# Create a Question Answering (QA) System in Under 20 Minutes

This notebook demonstrates how to create a Question Answering (QA) webservice in under 20 minutes. We use Azure Machine Learning ([AzureML](https://azure.microsoft.com/en-us/services/machine-learning-service/)) Service to deploy a pre-trained [AllenNLP model](https://allennlp.org/models
), [BiDAF](https://www.semanticscholar.org/paper/Bidirectional-Attention-Flow-for-Machine-Seo-Kembhavi/007ab5528b3bd310a80d553cccad4b78dc496b02
), using Azure Container Instances ([ACI](https://azure.microsoft.com/en-us/services/container-instances/)).

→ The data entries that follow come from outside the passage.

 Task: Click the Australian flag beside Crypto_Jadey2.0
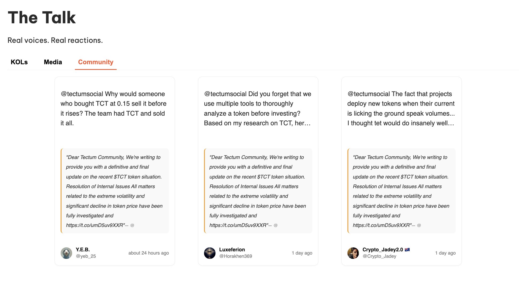click(407, 250)
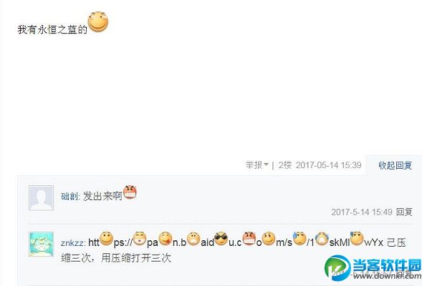
Task: Click the angry grinning emoji after 发出来啊
Action: (130, 192)
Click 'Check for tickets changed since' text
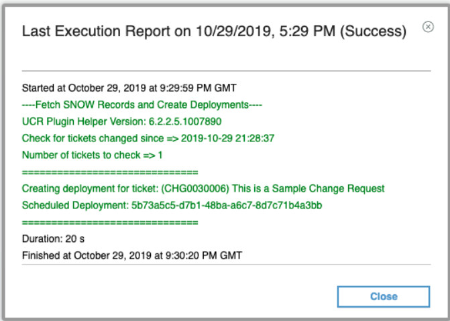 coord(89,138)
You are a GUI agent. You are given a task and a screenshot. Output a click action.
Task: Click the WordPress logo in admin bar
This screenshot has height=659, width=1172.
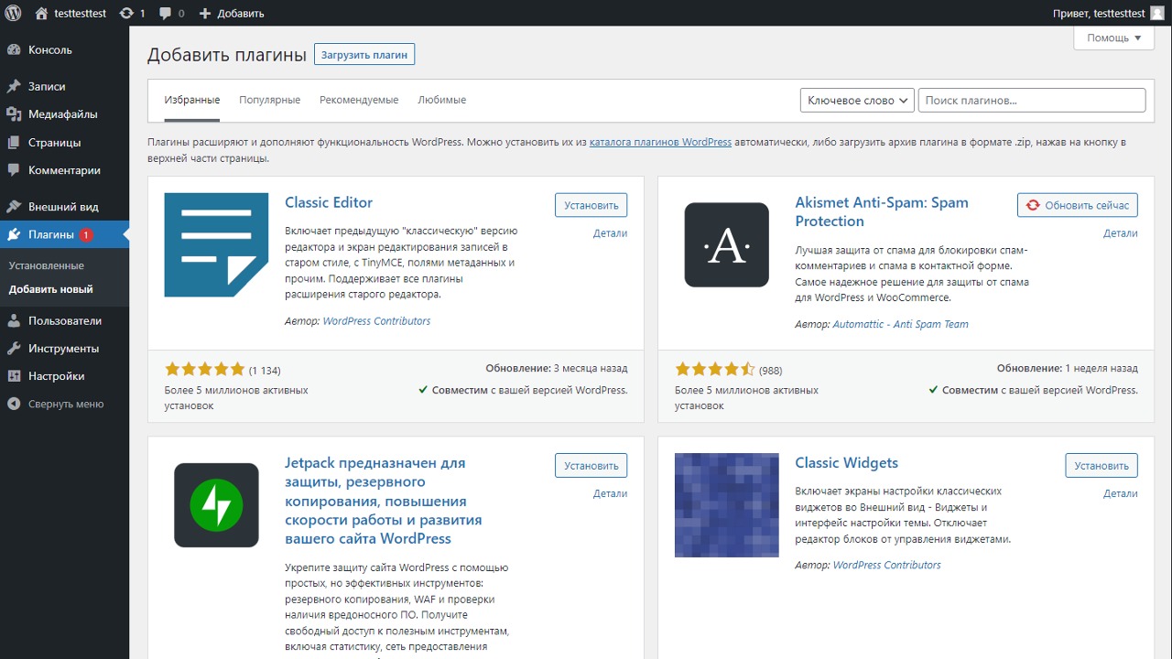click(x=13, y=13)
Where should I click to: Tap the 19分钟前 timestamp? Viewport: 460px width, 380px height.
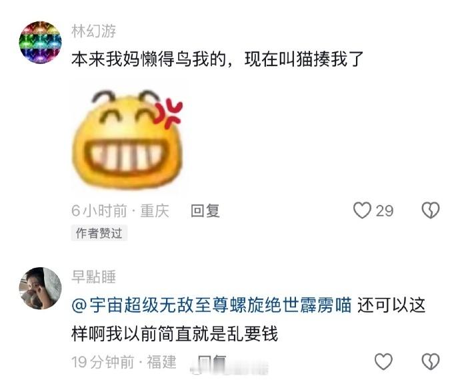[x=103, y=362]
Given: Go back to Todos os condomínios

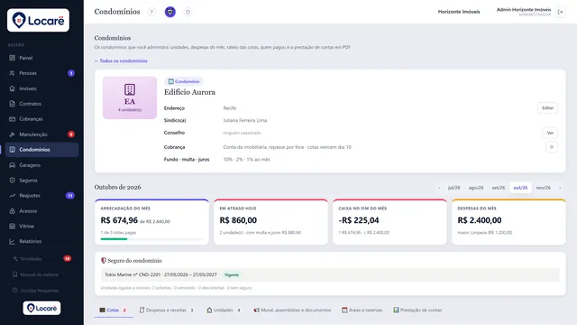Looking at the screenshot, I should (121, 60).
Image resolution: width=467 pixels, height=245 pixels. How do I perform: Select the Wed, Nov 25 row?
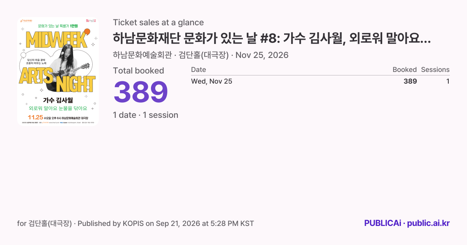320,81
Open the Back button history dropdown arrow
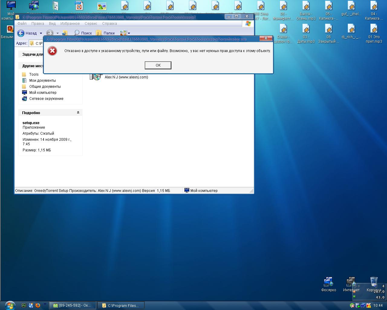387x310 pixels. coord(41,33)
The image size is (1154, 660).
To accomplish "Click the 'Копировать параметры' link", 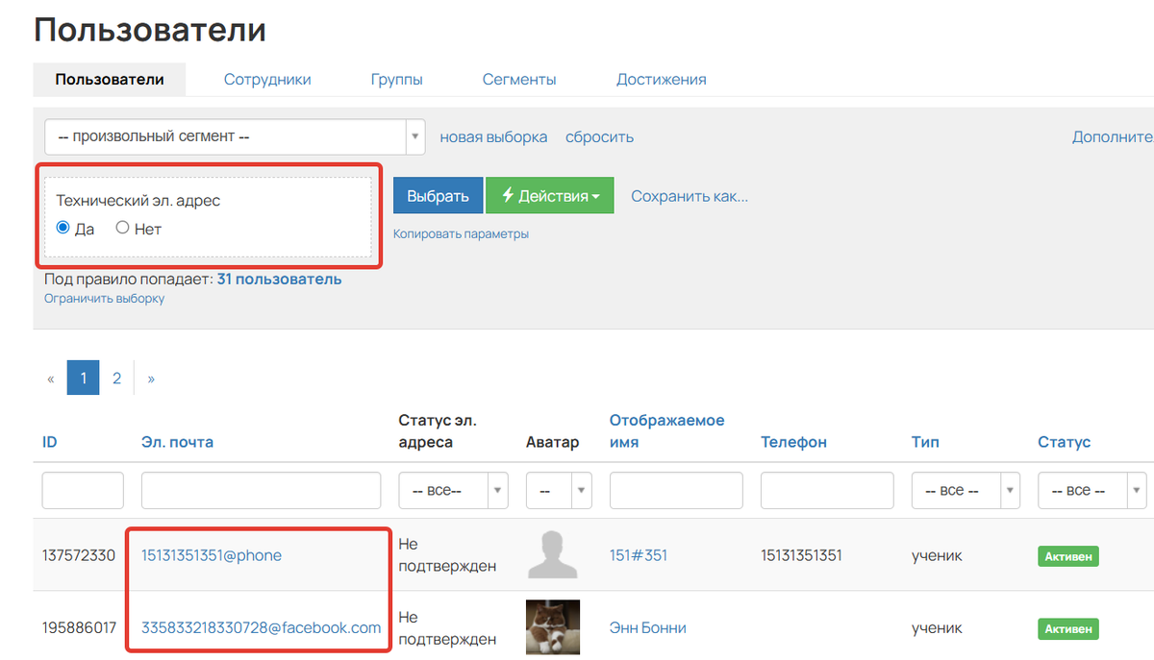I will click(x=461, y=233).
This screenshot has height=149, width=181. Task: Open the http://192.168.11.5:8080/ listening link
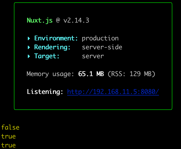pos(113,92)
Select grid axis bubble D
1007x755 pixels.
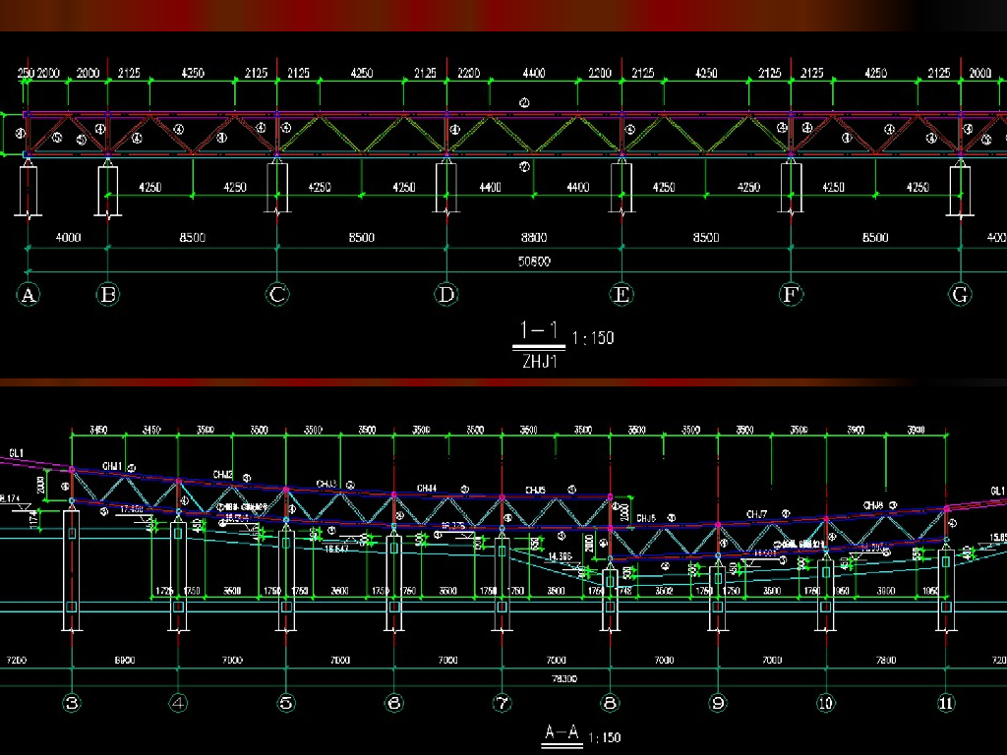(x=447, y=294)
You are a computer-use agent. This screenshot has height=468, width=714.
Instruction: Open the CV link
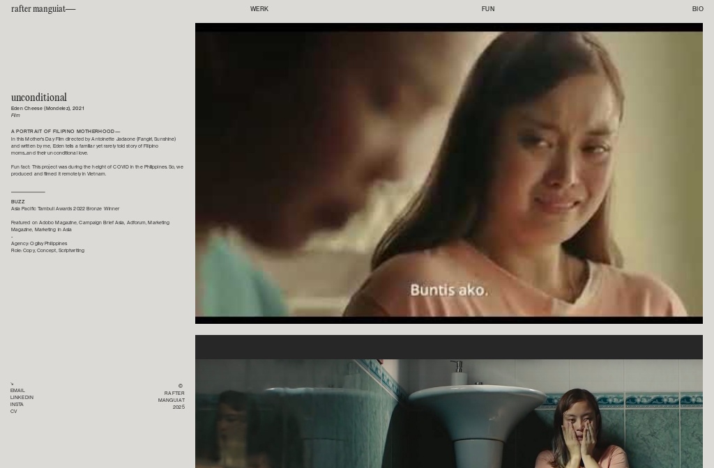point(13,412)
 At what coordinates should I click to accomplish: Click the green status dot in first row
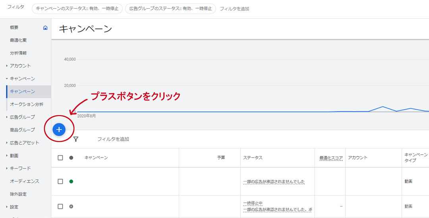(71, 181)
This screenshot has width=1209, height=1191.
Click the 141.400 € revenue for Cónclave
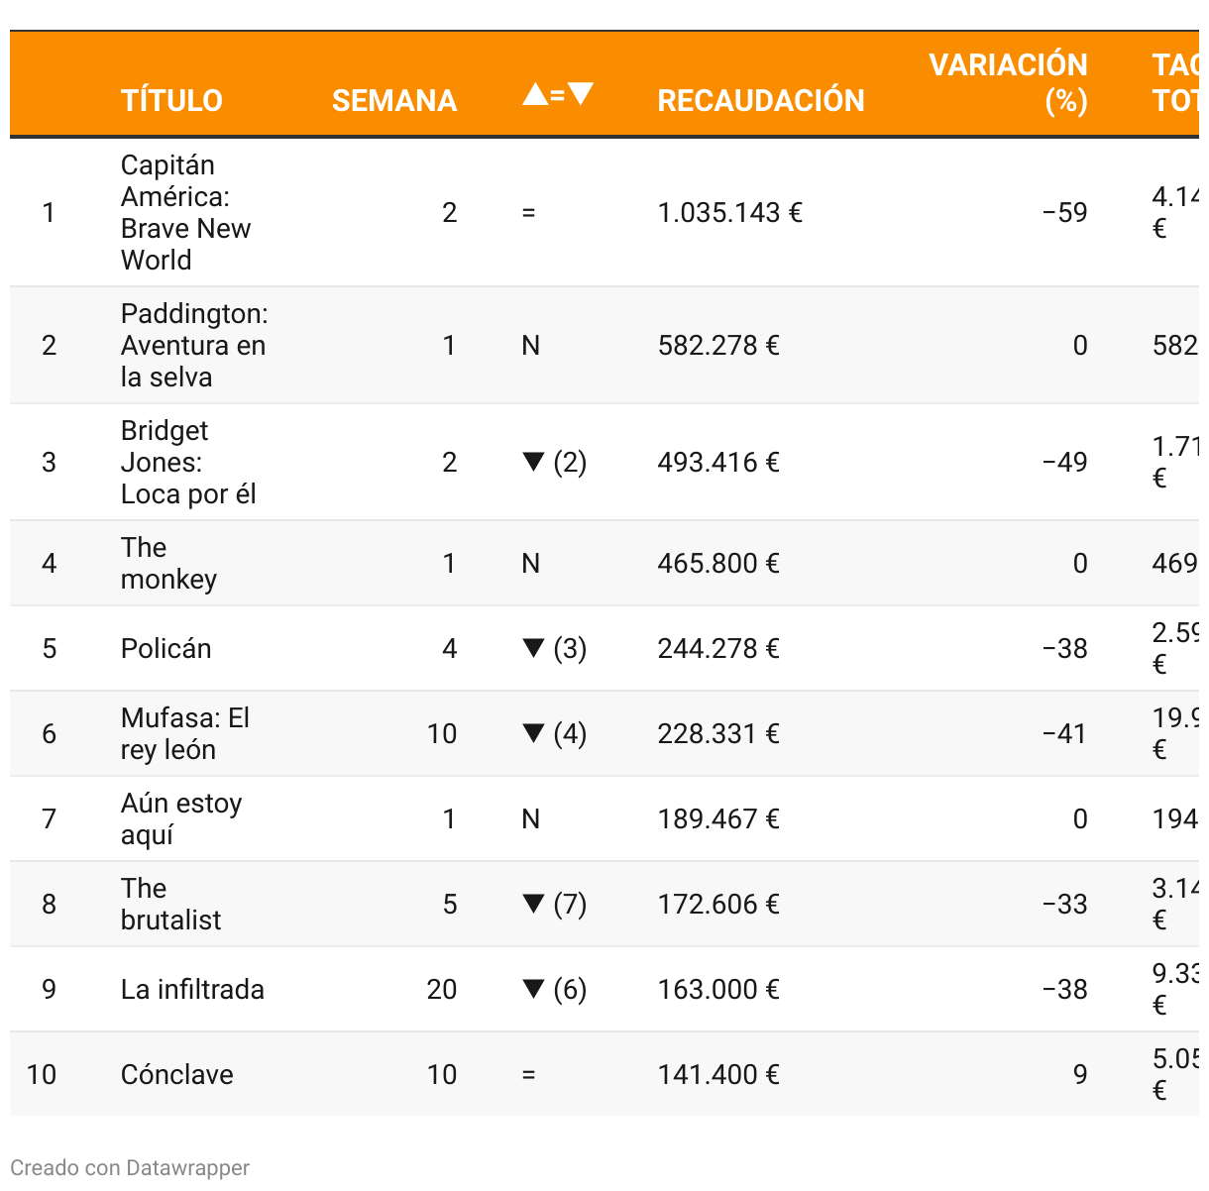[x=718, y=1074]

![Impressions](https://PixelServer20190423114238.azurewebsites.net/api/impressions/nlp/examples/question_answering/bidaf_quickstart.png)

## Table of Contents

1. [Deploy Model](#1.-Deploy-Model)
    - [1.1 Link to or Create a Workspace](#1.1-Link-to-or-Create-a-Workspace)
    - [1.2 Register BiDAF model for Deployment](#1.2-Register-BiDAF-model-for-Deployment)  
    - [1.3 Create Scoring Script](#1.3-Create-Scoring-Script)  
    - [1.4 Create a YAML File for the Environment](#1.4-Create-a-YAML-File-for-the-Environment)  
    - [1.5 Image Creation](#1.5-Image-Creation)
    - [1.6 Deploy the Image as a Web Service to Azure Container Instance](#1.6-Deploy-the-Image-as-a-Web-Service-to-Azure-Container-Instance)
    
2. [Test Deployed Webservice](#2.-Test-Deployed-Webservice)
    - [2.1 Real-time Scoring](#2.1-Real-time-Scoring)
    - [2.2 Batch Scoring](#2.2-Batch-Scoring)  
    
3. [Conclusion](#Conclusion)

In [1]:
import sys
sys.path.append("../../")
import json
import urllib
import scrapbook as sb

#import utils
from utils_nlp.common.timer import Timer
from utils_nlp.azureml import azureml_utils

from azureml.core.webservice import AciWebservice, Webservice
from azureml.core.image import ContainerImage
from azureml.core.conda_dependencies import CondaDependencies
from azureml.core.model import Model

In [2]:
CPU_CORES = 1
MEMORY_GB = 8
DEPLOYMENT_PYTHON_VERSION = '3.6.8'
DEPLOYMENT_CONDA_PACKAGES = ['jsonnet','cmake','regex','pytorch','torchvision']
DEPLOYMENT_PIP_PACKAGES = ['allennlp==0.8.4','azureml-sdk==1.0.48']
CONTAINER_TAGS = {'area': "nlp", 'type': "question-answering BiDAF"}
MODEL_TAGS = {"bidaf": "demo"}
config_path = (
    "./.azureml"
)  # Path to the directory containing config.json with azureml credentials

webservice_name = "aci-bidaf-service" #name for webservice; must be unique within your workspace

# Azure resources
subscription_id = "YOUR_SUBSCRIPTION_ID"
resource_group = "YOUR_RESOURCE_GROUP_NAME"  
workspace_name = "YOUR_WORKSPACE_NAME"  
workspace_region = "YOUR_WORKSPACE_REGION" #Possible values eastus, eastus2 and so on.

## 1. Deploy Model

### 1.1 Link to or Create a Workspace

The following cell looks to set up the connection to your [Azure Machine Learning service Workspace](https://docs.microsoft.com/azure/machine-learning/service/concept-azure-machine-learning-architecture#workspace). You can choose to connect to an existing workspace or create a new one. 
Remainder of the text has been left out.